ER — Gabriela m’a invité à la rejoindre alors qu’elle travaillait sur la rivière Araguaia, la première des trois, pour réaliser les films qui devaient faire partie de son projet de performance. À cette occasion, j’ai rencontré Edna Rodrigues de Souza, à qui est consacré mon film Edna[7]. Il s’agit de mon dixième film, mais de ma première collaboration avec Gabriela, comme coscénariste, assistante réalisatrice et comme productrice. J’étais venu pour que la caméra apporte des éléments audiovisuels à un projet scénique, et, finalement, Gabriela, avec ses savoirs et ses talents liés au théâtre, a contribué à l’existence d’un film de cinéma. Mais c’est typique des processus qui ont rendu possible La Chute du ciel, lequel est né de multiples rencontres, à commencer par celle entre Davi Kopenawa et Bruce Albert. La Chute du ciel est aussi, pour moi, dans la continuité de ce que j’ai fait auparavant, dans la mesure où tous mes films ont cherché à participer d’un portrait d’ensemble de la réalité brésilienne. Avec des dimensions inédites, comme la recherche d’une convergence entre spiritualité et matérialisme par les moyens du cinéma.
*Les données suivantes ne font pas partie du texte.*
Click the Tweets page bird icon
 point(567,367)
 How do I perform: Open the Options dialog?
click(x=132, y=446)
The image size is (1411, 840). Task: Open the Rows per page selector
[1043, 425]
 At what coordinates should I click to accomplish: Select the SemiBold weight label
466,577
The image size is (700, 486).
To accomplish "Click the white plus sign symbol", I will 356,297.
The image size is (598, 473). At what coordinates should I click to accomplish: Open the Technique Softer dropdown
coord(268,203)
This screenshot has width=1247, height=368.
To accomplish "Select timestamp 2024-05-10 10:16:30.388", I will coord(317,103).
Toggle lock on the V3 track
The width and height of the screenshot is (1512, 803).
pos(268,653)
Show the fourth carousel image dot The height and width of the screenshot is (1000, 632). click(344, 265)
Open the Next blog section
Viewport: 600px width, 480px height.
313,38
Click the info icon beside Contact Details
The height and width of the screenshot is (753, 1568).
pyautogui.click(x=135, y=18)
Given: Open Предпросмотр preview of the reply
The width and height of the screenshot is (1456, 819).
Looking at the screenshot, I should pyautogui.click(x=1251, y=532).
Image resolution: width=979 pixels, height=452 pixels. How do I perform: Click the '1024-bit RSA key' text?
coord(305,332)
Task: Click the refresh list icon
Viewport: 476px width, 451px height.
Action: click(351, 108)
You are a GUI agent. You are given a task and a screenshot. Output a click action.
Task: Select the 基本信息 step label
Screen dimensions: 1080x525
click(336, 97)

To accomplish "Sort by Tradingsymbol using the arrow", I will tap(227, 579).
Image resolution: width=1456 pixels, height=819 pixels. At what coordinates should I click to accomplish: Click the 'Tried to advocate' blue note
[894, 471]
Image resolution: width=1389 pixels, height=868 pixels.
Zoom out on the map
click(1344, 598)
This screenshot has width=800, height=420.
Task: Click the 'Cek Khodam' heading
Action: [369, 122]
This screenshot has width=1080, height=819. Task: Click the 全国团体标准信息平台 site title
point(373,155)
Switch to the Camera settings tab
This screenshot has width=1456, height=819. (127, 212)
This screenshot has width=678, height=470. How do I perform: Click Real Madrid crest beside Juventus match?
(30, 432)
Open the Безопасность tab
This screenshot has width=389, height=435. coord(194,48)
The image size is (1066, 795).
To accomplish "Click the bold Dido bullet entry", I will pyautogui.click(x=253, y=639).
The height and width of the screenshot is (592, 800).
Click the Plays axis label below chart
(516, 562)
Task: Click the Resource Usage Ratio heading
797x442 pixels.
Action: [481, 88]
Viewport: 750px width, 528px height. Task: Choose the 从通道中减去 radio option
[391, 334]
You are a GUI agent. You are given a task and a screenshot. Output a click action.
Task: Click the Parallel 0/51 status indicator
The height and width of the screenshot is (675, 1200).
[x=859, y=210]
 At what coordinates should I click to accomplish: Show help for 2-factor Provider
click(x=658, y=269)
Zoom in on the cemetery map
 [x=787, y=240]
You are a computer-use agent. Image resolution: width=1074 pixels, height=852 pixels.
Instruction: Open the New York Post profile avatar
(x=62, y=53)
En 2016, vous lisez donc La Chute du ciel. Et que faites-vous alors ?
ER — Le livre couvre de multiples et complexes aspects qu’il aurait été impossible de tous prendre en charge dans le film. Nous avons eu très tôt l’intuition qu’il nous fallait nous appuyer sur la troisième des trois parties qui composent l’ouvrage, partie qui s’intitule elle aussi « La chute du ciel ». La première partie est consacrée spécifiquement à la cosmogonie yanomamie, c’est infilmable. La deuxième est une biographie de Davi, ce n’était pas ce que nous voulions raconter. La troisième concerne les rencontres des Yanomamis avec les Blancs et leurs effets. Il s’agit du moment où l’expérience vécue par Davi et les siens interfère avec ce qui relève de notre monde, puisque nous sommes aussi des Blancs, mais aussi celui où Davi adopte un comportement d’anthropologue pour nous étudier, nous, les Blancs qui avons envahi son monde. Lorsque nous avons rencontré Davi et Bruce, nous avons tout de suite dit que nous ne voulions pas adapter le livre, mais faire un film à partir d’un dialogue entre eux deux et nous deux. Et c’est ce qu’il s’est produit.
GCdC — Au début, nous nous sommes plongés dans le livre absolument pas avec le projet d’un film, mais comme ressource pour ce que nous faisions. Nous nous sommes immergés dans les mots et dans les sonorités et les images qu’ils éveillaient. On a tenté de se connecter à l’esprit du livre bien avant de commencer à entrevoir la possibilité, et, pour nous, la nécessité, d’en faire un film. Avec l’intuition que ce livre héberge la possibilité de nombreux films qui sont comme dissimulés en lui.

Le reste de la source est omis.